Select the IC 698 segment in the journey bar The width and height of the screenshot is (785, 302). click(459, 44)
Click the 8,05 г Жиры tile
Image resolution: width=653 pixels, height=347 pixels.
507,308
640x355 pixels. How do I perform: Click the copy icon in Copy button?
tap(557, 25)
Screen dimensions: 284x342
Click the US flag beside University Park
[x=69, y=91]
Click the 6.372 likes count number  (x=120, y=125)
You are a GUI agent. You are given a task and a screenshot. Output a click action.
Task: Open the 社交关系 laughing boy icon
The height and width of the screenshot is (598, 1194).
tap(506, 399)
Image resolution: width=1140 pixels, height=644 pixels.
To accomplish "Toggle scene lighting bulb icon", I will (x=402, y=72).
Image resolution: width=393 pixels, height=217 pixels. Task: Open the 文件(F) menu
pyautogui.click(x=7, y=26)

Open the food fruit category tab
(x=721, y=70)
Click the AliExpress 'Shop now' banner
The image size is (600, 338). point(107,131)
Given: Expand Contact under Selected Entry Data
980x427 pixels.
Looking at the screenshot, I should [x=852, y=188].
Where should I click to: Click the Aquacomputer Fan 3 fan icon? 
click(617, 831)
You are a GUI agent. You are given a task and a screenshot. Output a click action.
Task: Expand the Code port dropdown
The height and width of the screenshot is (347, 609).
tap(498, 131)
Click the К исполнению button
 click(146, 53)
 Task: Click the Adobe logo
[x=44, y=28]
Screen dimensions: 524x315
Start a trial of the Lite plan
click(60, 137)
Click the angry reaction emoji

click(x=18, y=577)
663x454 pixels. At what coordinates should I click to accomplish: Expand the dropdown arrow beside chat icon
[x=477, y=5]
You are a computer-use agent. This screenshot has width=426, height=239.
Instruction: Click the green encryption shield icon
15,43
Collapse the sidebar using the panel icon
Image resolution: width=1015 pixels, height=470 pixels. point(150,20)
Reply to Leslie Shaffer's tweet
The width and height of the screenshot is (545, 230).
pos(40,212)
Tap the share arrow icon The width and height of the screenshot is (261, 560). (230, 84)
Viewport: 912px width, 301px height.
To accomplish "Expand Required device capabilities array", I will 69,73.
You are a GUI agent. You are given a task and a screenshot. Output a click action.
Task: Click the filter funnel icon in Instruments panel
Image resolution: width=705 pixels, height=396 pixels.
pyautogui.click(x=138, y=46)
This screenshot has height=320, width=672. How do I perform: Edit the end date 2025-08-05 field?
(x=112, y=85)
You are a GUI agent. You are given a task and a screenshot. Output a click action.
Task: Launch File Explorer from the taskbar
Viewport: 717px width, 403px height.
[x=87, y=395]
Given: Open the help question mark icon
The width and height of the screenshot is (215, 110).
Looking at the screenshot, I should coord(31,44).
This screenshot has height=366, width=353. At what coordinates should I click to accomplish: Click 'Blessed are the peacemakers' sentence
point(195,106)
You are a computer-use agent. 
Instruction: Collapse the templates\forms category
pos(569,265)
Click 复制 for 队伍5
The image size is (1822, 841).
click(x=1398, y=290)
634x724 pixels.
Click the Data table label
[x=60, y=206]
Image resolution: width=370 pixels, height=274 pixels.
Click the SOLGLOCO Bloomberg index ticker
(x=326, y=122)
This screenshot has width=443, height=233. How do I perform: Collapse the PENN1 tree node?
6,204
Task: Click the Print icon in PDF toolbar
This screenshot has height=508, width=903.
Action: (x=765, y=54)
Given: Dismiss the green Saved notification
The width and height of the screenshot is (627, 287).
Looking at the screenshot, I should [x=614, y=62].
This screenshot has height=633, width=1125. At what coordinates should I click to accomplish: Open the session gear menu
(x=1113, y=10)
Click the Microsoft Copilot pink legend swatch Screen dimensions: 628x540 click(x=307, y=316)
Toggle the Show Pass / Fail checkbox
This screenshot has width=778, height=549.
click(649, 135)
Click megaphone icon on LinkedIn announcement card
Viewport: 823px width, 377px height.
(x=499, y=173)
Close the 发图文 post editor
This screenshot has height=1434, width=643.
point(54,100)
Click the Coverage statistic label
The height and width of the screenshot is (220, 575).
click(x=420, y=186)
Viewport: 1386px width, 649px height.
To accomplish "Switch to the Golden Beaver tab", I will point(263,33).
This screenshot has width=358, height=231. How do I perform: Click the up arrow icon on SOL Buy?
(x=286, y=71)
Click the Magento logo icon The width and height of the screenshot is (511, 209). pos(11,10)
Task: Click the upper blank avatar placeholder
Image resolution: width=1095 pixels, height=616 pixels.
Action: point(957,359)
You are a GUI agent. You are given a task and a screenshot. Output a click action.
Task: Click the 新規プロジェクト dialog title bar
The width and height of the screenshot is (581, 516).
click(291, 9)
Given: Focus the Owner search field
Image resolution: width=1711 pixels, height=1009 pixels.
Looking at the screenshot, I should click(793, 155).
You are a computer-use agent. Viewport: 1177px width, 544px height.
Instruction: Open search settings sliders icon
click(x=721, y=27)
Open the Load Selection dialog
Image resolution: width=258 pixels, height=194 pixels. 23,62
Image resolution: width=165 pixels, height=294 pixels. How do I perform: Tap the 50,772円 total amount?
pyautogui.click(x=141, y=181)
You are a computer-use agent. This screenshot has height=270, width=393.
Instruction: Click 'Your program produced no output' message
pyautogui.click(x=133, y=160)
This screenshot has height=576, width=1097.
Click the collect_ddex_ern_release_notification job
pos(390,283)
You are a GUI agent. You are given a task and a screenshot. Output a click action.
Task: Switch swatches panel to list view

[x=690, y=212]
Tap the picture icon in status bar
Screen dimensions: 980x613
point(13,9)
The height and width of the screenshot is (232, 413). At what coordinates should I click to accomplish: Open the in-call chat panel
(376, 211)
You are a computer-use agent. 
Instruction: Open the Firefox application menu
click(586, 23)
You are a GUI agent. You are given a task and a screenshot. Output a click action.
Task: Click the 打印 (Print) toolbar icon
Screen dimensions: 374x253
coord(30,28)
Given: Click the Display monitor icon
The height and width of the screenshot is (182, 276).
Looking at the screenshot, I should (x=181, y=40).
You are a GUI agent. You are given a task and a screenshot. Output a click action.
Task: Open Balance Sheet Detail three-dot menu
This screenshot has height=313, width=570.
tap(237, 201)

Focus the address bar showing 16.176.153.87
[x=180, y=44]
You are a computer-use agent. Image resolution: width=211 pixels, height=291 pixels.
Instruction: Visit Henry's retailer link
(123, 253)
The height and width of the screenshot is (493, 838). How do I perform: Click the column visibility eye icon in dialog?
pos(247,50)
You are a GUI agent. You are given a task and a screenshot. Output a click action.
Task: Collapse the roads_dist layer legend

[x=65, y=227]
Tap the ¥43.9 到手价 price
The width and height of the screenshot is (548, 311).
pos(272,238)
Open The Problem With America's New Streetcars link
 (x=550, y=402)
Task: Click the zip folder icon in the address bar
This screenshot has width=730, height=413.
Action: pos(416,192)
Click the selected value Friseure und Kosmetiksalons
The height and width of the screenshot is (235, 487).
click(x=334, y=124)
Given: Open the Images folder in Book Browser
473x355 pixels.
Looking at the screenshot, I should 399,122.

Short problem:
Copy out the rows word for word, from the line with "Where should I" to the line with "[x=87, y=395]", both included.

Result of this exercise:
Where should I click to: Click the Aquacomputer Fan 3 fan icon? 
click(617, 831)
You are a GUI agent. You are given a task and a screenshot. Output a click action.
Task: Expand the Code port dropdown
The height and width of the screenshot is (347, 609).
tap(498, 131)
Click the К исполнению button
 click(146, 53)
 Task: Click the Adobe logo
[x=44, y=28]
Screen dimensions: 524x315
Start a trial of the Lite plan
click(60, 137)
Click the angry reaction emoji

click(x=18, y=577)
663x454 pixels. At what coordinates should I click to accomplish: Expand the dropdown arrow beside chat icon
[x=477, y=5]
You are a computer-use agent. This screenshot has width=426, height=239.
Instruction: Click the green encryption shield icon
15,43
Collapse the sidebar using the panel icon
Image resolution: width=1015 pixels, height=470 pixels. point(150,20)
Reply to Leslie Shaffer's tweet
The width and height of the screenshot is (545, 230).
pos(40,212)
Tap the share arrow icon The width and height of the screenshot is (261, 560). (230, 84)
Viewport: 912px width, 301px height.
To accomplish "Expand Required device capabilities array", I will 69,73.
You are a GUI agent. You are given a task and a screenshot. Output a click action.
Task: Click the filter funnel icon in Instruments panel
Image resolution: width=705 pixels, height=396 pixels.
pyautogui.click(x=138, y=46)
This screenshot has height=320, width=672. How do I perform: Edit the end date 2025-08-05 field?
(x=112, y=85)
You are a GUI agent. You are given a task and a screenshot. Output a click action.
Task: Launch File Explorer from the taskbar
Viewport: 717px width, 403px height.
[x=87, y=395]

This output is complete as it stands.